Deine Aufgaben:
**1)** Übernimm aus dem Text über die Berufung wortgetreu die Stelle zwischen „So sind alle“ und „wirkt (uns antreibt).“, beide eingeschlossen.
**2)** Welche Bibelstelle führt der Text über die Berufung als Beispiel für die persönliche Berufung an?

Ausgangstext:

So sind alle Menschen bereits in, von und durch Christus in einem objektiven Sinne zu Gott berufen. Diese Berufung wird zu unserer persönlichen (subjektiven) Erfahrung, wenn der Heilige Geist sich in besonderer Weise in unserem Leben bemerkbar macht. Das bedeutet nicht, dass der Heilige Geist zum ersten Mal zu uns kommt, sondern dass er jetzt auf eine bestimmte (oft geheimnisvolle) Weise in uns wirkt (uns antreibt).

Theologen bezeichnen diesen neuen Antrieb des Heiligen Geistes manchmal als die „persönliche Berufung“, um sie von der „allgemeinen Berufung“ zu unterscheiden, die durch die Verkündigung des Evangeliums an die ganze Menschheit ergeht (2 Thess 2,14). Der Heilige Geist, der souverän im Bewusstsein der Menschen wirkt, verwandelt die allgemeine Berufung in eine persönliche Berufung – er öffnet den Geist der Person und ruft sie auf, ihr Vertrauen in Gott zu setzen und Jesus zu folgen. Wenn Gott nicht im Verstand (Herzen) eines Menschen auf diese Weise wirkt, gibt es keine Möglichkeit, dass er zu Jesus kommen kann (offensichtlich weist der Apostel Johannes in Joh 6,44 hierauf hin). Ein Beispiel für diese persönliche Berufung findet sich in Apg 16,14, wo Gott Lydias Herz „aufgetan“ hat, „so dass sie das, was Paulus sagte, bereitwillig aufnahm“.

Bereitgestellte Datensätze:
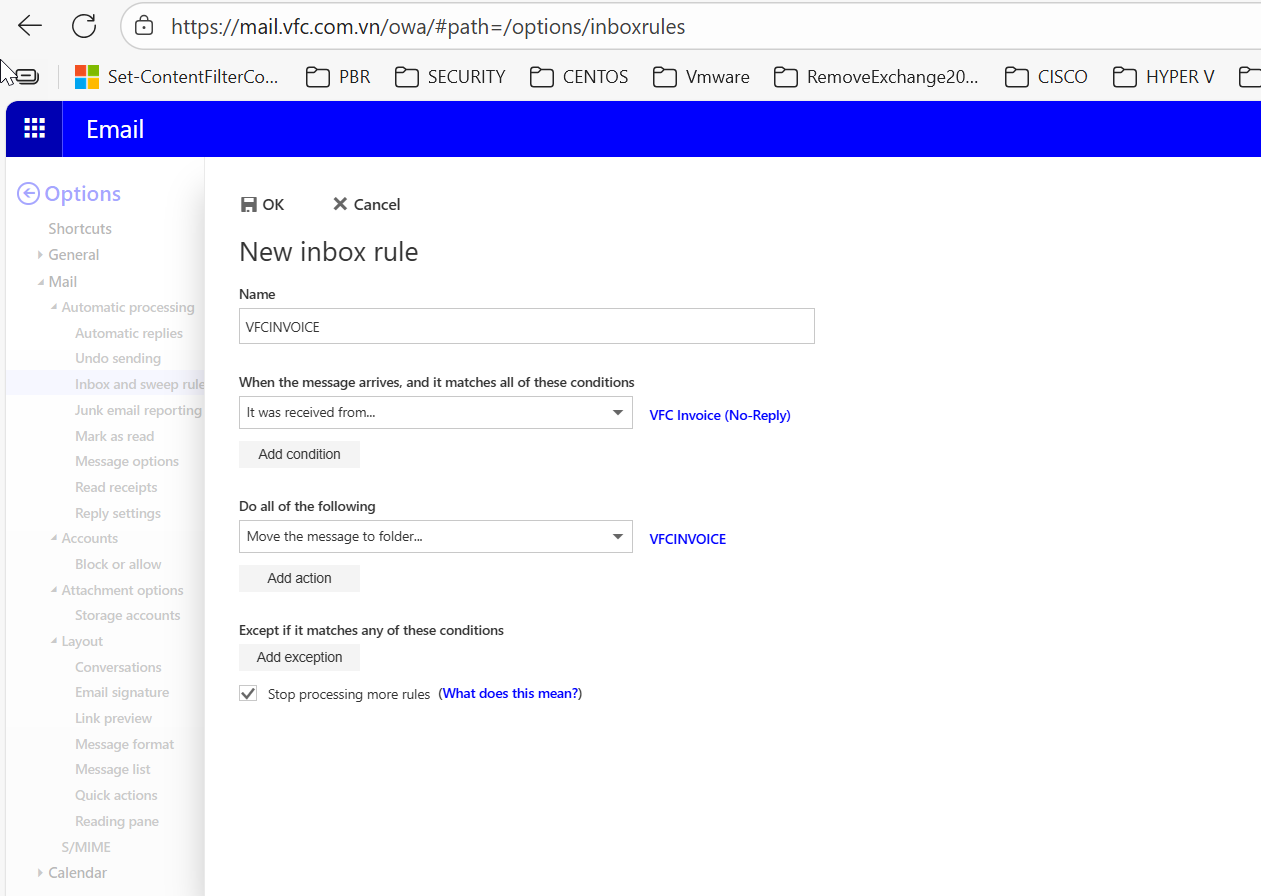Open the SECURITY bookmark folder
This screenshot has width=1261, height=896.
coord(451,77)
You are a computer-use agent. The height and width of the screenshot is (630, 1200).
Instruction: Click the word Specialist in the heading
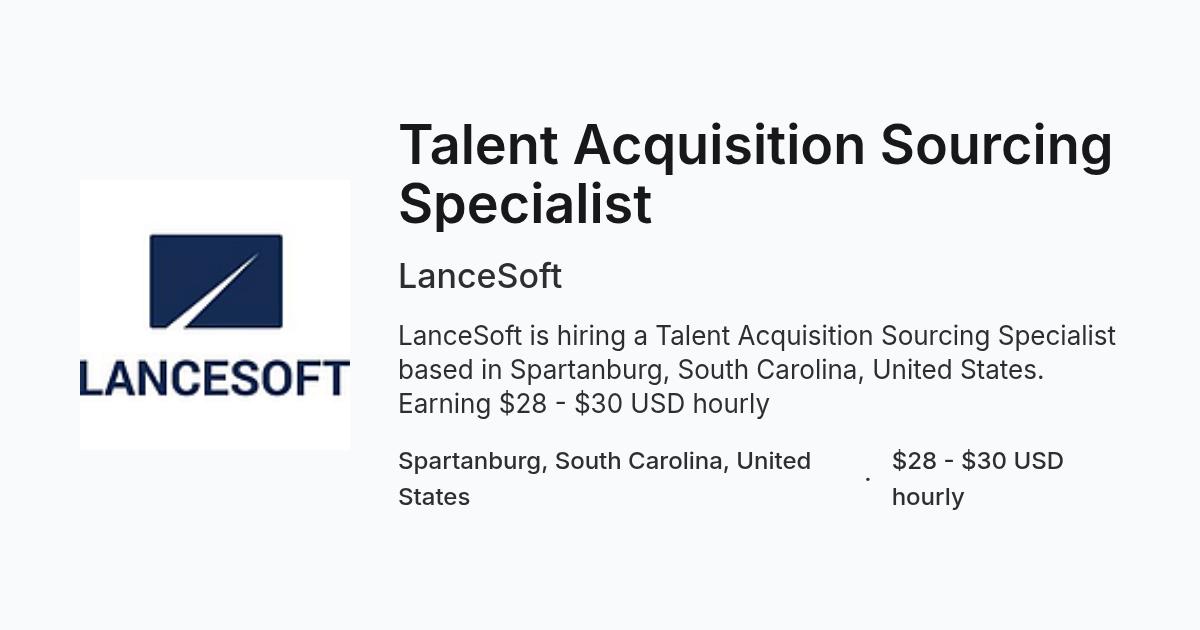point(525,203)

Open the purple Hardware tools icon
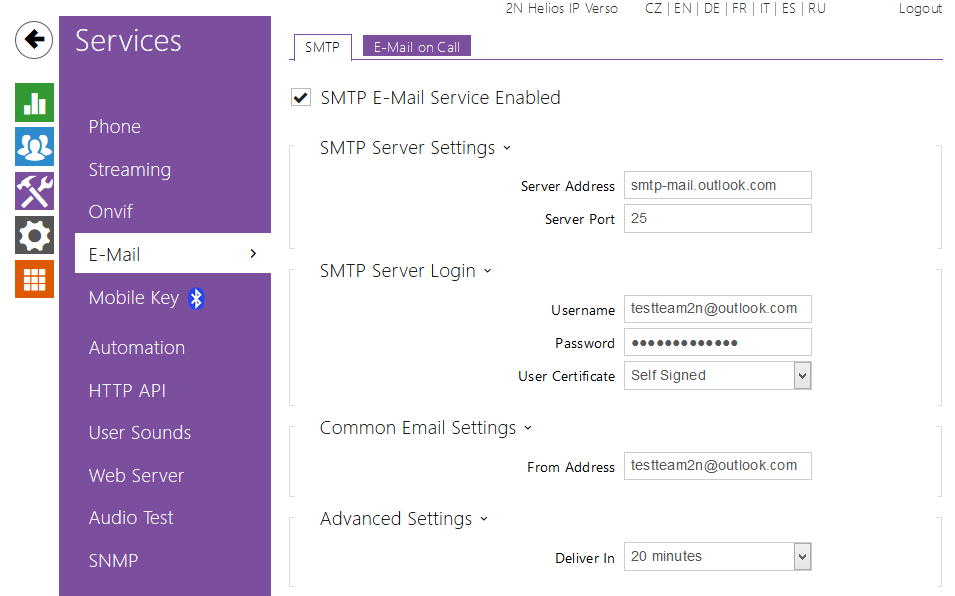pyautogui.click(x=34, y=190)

Lösungen:
**1)**
So sind alle Menschen bereits in, von und durch Christus in einem objektiven Sinne zu Gott berufen. Diese Berufung wird zu unserer persönlichen (subjektiven) Erfahrung, wenn der Heilige Geist sich in besonderer Weise in unserem Leben bemerkbar macht. Das bedeutet nicht, dass der Heilige Geist zum ersten Mal zu uns kommt, sondern dass er jetzt auf eine bestimmte (oft geheimnisvolle) Weise in uns wirkt (uns antreibt).

**2)** Apg 16,14